WaveToyOpenCL

Erik Schnetter <eschnetter@perimeterinstitute.ca>

May 15, 2012

Abstract

This thorn implements WaveToy, solving the scalar wave equation (in a Euclidean, i.e. trivial geometry). The thorn is implemented in OpenCL, with some wrapper code in C++.

1 Introduction

This thorn WavetoyOpenCL solves the scalar wave equation, the same equation solved in thorn WaveToy and its companions written in other languages. Its major purpose is to serve as high-level example of using OpenCL in Cactus. It is purposefully written to be simple and easy to understand; for example, there are no parameters to choose different types of initial or boundary conditions.

2 Thorn Structure

We assume the reader is familiar with the structure of a Cactus thorn written e.g. in C or C++. An OpenCL thorn is slightly more complex because it (1) has to describe when and what data are moved between host and device, and (2) Cactus does not (yet?) support calling OpenCL code directly; some boilerplate code is necessary.

2.1 Schedule Declarations

Thorn WaveToyOpenCL relies on thorn Accelerator to handle data movement between host and device. This does not need to be managed explicitly; instead, the file schedule.ccl describes which routines are executed where (host or device), and which variables or groups are read or written.

The location where a scheduled routine is ultimately executed needs to be described in a Device= schedule tag. The set of variables that are read and/or written needs to be declared in READS and WRITES schedule statements.

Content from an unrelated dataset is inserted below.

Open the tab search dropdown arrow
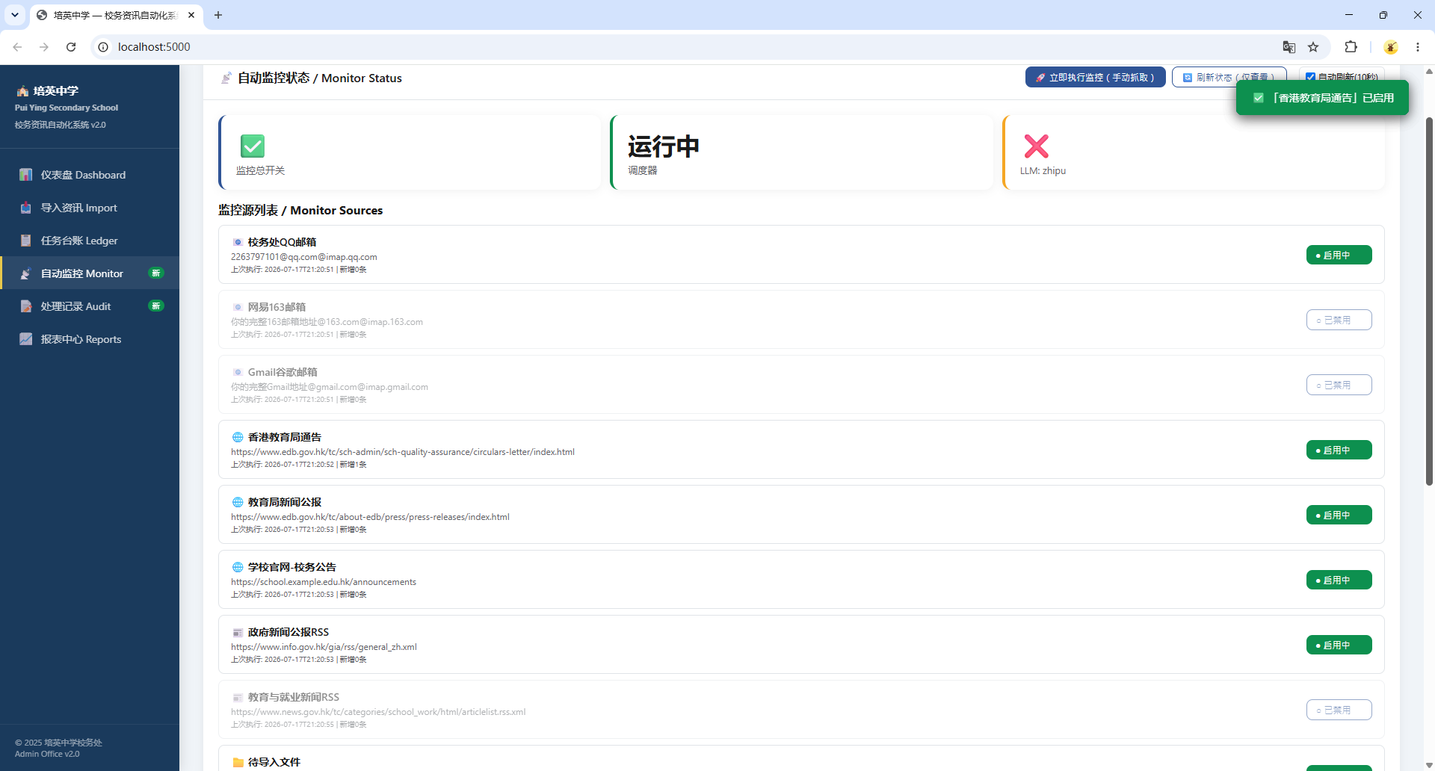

For example, this is the schedule item for the evolution routine of thorn WaveToyOpenCL:

SCHEDULE WaveToyOpenCL_Evol AT evol
{
  LANG:   C
  TAGS:   Device=1
  WRITES: WaveToyOpenCL::Scalar
} "Evolve scalar wave"

This indicates that this routine executes on the device, i.e. its kernel is implemented in OpenCL. Note that, in OpenCL, both CPU and GPU count as devices (thus every routine written in OpenCL counts as executing on a device, even if the device happens to be the CPU).

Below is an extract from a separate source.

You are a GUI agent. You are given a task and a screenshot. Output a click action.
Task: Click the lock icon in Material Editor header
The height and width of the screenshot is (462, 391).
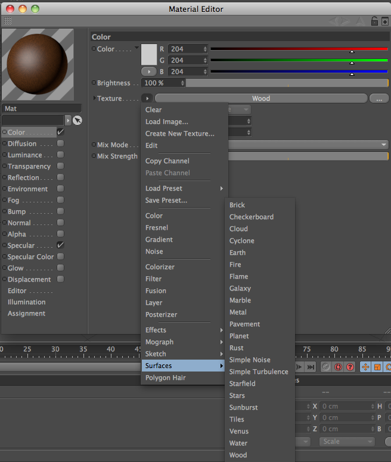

This also indicates that this routine writes (i.e. defines) the grid function group Scalar, without looking at (the current timelevel of) this group.

2.2 Schedule Routines

Executing OpenCL code requires some boilerplate: One needs to choose an OpenCL platform and device, needs to compile the code (from a C string), needs to pass in arguments, and finally needs to execute the actual kernel code. Thorn OpenCLRunTime provides a simple helper routine for these tasks that can be used e.g. as follows:

  char const *const groups[] = {
    "WaveToyOpenCL::Scalar",
    NULL};

  int const imin[] = {cctk_nghostzones[0],
                      cctk_nghostzones[1],
                      cctk_nghostzones[2]};
  int const imax[] = {cctk_lsh[0] - cctk_nghostzones[0],
                      cctk_lsh[1] - cctk_nghostzones[1],
                      cctk_lsh[2] - cctk_nghostzones[2]};

  static struct OpenCLKernel *kernel = NULL;
  char const *const sources[] = {"", OpenCL_source_WaveToyOpenCL_evol, NULL};
  OpenCLRunTime_CallKernel(cctkGH, CCTK_THORNSTRING, "evol",
                           sources, groups, NULL, NULL, NULL, -1,
                           imin, imax, &kernel);

The function OpenCLRunTime_CallKernel performs the following steps:

Choose a platform and device, compile the kernel code, and memoise (remember) the kernel for the next call
Pass a set of grid functions to the kernel routine
Parallelise the kernel over a certain set of grid points (this is similar e.g. to an OpenMP parallelisation, except that OpenCL devices may offer much more parallelism)
Call the kernel

Consequently, one needs to define the set of grid functions to be passed to the OpenCL kernel (groups, a C array terminated by NULL), needs to define the iteration bounds (imin and imax), and needs to provide the actual source code (sources, a C array terminated by NULL).

Note that the first element of sources contains declarations (it is empty here), while the second element contains the actual kernel code (see thorn OpenCLRunTime). See thorn OpenCL how the string OpenCL_source_WaveToyOpenCL_evol is generated from .cl files).

The actual kernel is contained in the file evol.cl, and should be readable with some C knowledge. LC_LOOP3 is a macro that parallelises a loop, similar to the macros provided by thorn LoopControl.

3 Parameters


verbose	Scope: private	BOOLEAN

Description: Output progress information

		Default: no


wavelength	Scope: private	REAL

Description: Wavelength of initial data

Range		Default: 1.0
:

4 Interfaces

General

Implements:

wavetoyopencl

Grid Variables

4.0.1 PRIVATE GROUPS


Group Names	Variable Names	Details

scalar		compact	0
	u	description	Scalar
		dimensions	3
		distribution	DEFAULT
		group type	GF
		timelevels	3
		variable type	REAL

Uses header:

OpenCLRunTime.h

5 Schedule

This section lists all the variables which are assigned storage by thorn CactusExamples/WaveToyOpenCL. Storage can either last for the duration of the run (Always means that if this thorn is activated storage will be assigned, Conditional means that if this thorn is activated storage will be assigned for the duration of the run if some condition is met), or can be turned on for the duration of a schedule function.

Storage

Always:
Scalar[3]

Scheduled Functions

CCTK_INITIAL

wavetoyopencl_init

initialise scalar wave

	Language:	c
	Tags:	device=1
	Type:	function
	Writes:	wavetoyopencl::scalar

CCTK_EVOL

wavetoyopencl_evol

evolve scalar wave

	Language:	c
	Tags:	device=1
	Type:	function
	Writes:	wavetoyopencl::scalar

CCTK_EVOL

wavetoyopencl_boundary

boundary conditions for scalar wave

	After:	wavetoyopencl_evol
	Language:	c
	Reads:	wavetoyopencl::scalar
	Sync:	scalar
	Tags:	device=1
	Type:	function
	Writes:	wavetoyopencl::scalar